Is WSM ever preferred over LSM today?

WSM remains the required design method for water-retaining structures (liquid retaining structures), covered under IS 3370, because crack control is paramount — any cracking could allow water seepage and steel corrosion. WSM’s elastic approach inherently limits stresses and controls cracking better than LSM. WSM is also sometimes used for prestressed concrete at the serviceability check stage. For all other RCC structures — buildings, bridges, retaining walls, foundations — IS 456 recommends LSM as the primary design method.

What is a balanced section and why is it significant?

A balanced section is one where the concrete and steel simultaneously reach their respective limiting conditions — in WSM, both reach their permissible stresses simultaneously; in LSM, concrete reaches its crushing strain (0.0035) and steel reaches its design yield strain simultaneously.
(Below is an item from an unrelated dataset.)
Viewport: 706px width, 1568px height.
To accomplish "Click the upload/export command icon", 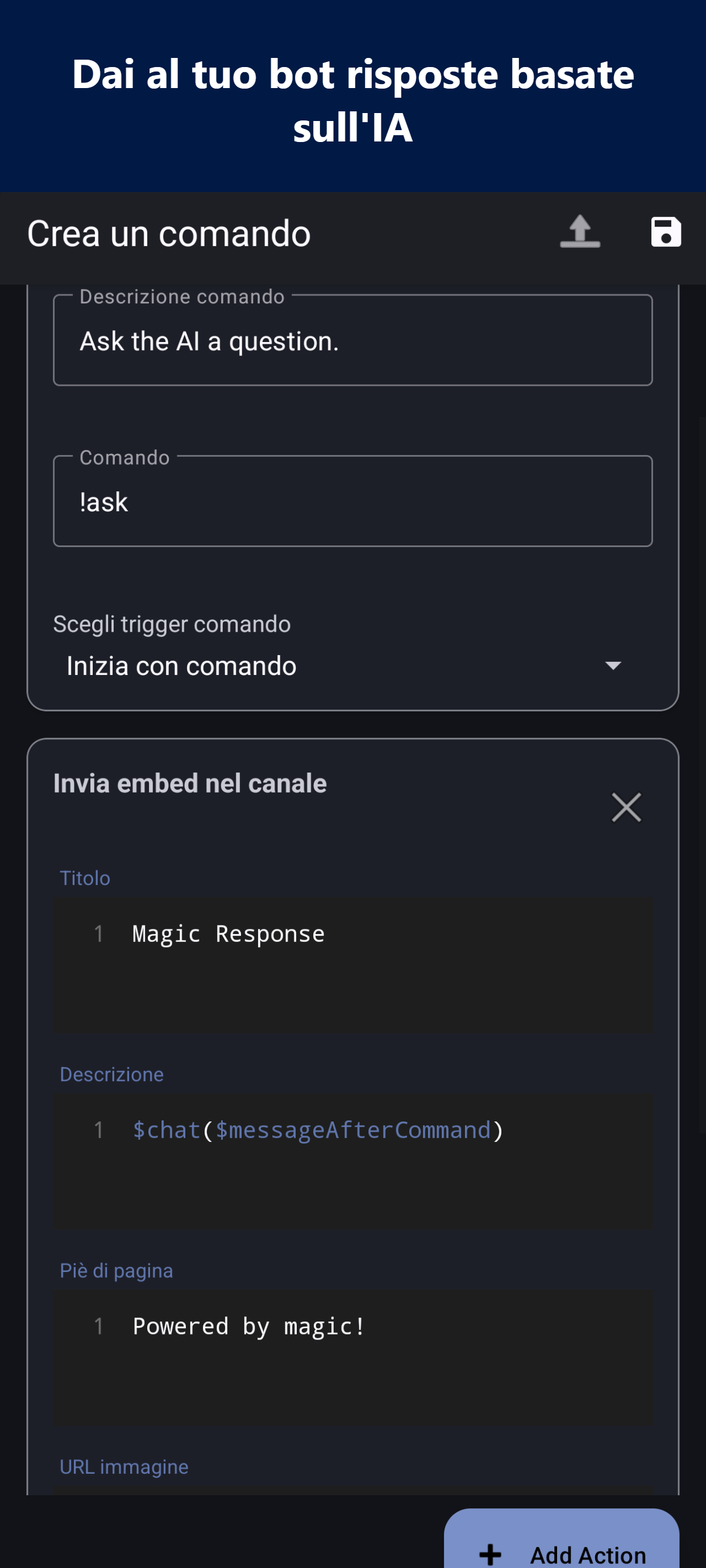I will (579, 232).
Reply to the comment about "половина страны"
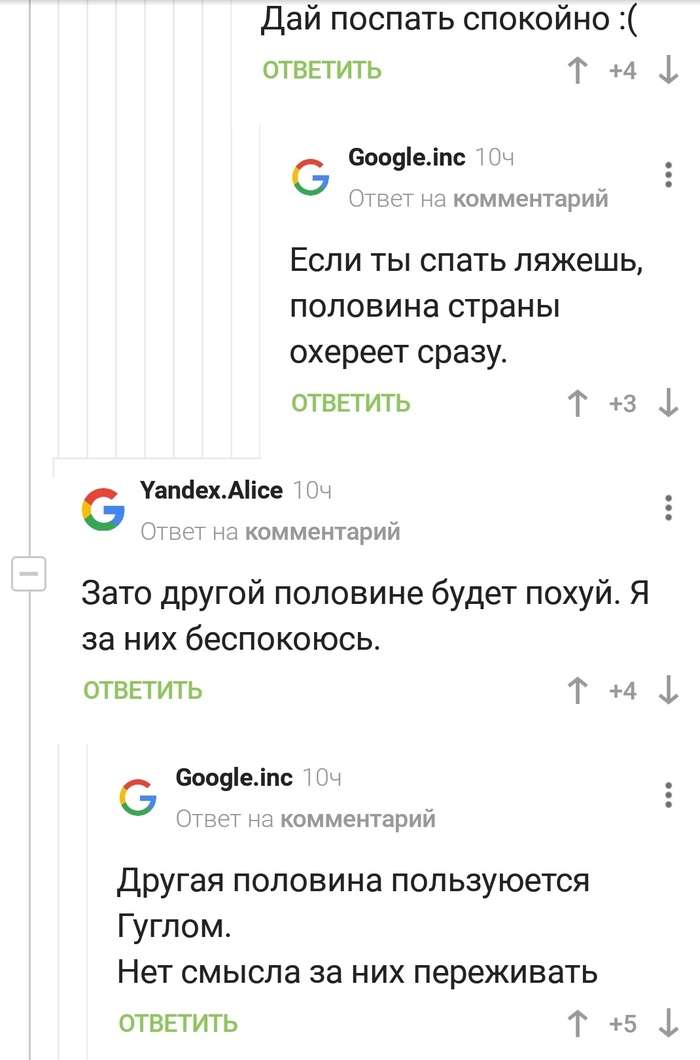Image resolution: width=700 pixels, height=1060 pixels. [351, 403]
The balanced section represents the maximum moment capacity for a given beam width and effective depth with the given materials. Sections with less steel than balanced (under-reinforced) fail at a lower moment but in a ductile manner. Sections with more steel than balanced (over-reinforced) fail at a lower moment than the balanced section in a brittle manner (in LSM, they are not permitted; in WSM, the moment is governed by concrete reaching σcbc). The balanced section is the boundary between ductile and brittle failure and defines the limit on steel ratio in IS 456.
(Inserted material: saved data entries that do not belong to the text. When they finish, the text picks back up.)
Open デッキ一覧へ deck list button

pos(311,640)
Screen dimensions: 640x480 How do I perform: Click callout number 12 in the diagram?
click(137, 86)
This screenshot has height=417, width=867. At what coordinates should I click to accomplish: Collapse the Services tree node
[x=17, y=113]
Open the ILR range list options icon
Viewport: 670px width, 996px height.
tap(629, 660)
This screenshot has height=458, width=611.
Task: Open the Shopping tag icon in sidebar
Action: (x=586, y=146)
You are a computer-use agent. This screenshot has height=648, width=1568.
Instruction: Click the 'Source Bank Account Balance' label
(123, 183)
How does the neutral axis location differ between WSM and LSM for the same beam?

For the same beam cross-section and reinforcement, the neutral axis depth computed by WSM and LSM are different because they are based on completely different assumptions. In WSM, the neutral axis is found from the elastic centroid of the transformed section — it depends on the modular ratio m and the transformed areas. In LSM, the neutral axis is found from the plastic force equilibrium at ultimate — it depends on the material design strengths (0.36fck for concrete, 0.87fy for steel). The LSM neutral axis typically gives a deeper location than the WSM elastic neutral axis because the non-linear stress-strain behaviour shifts the neutral axis. For the same beam, this means LSM calculates a different (usually larger) moment capacity than WSM at the ultimate level.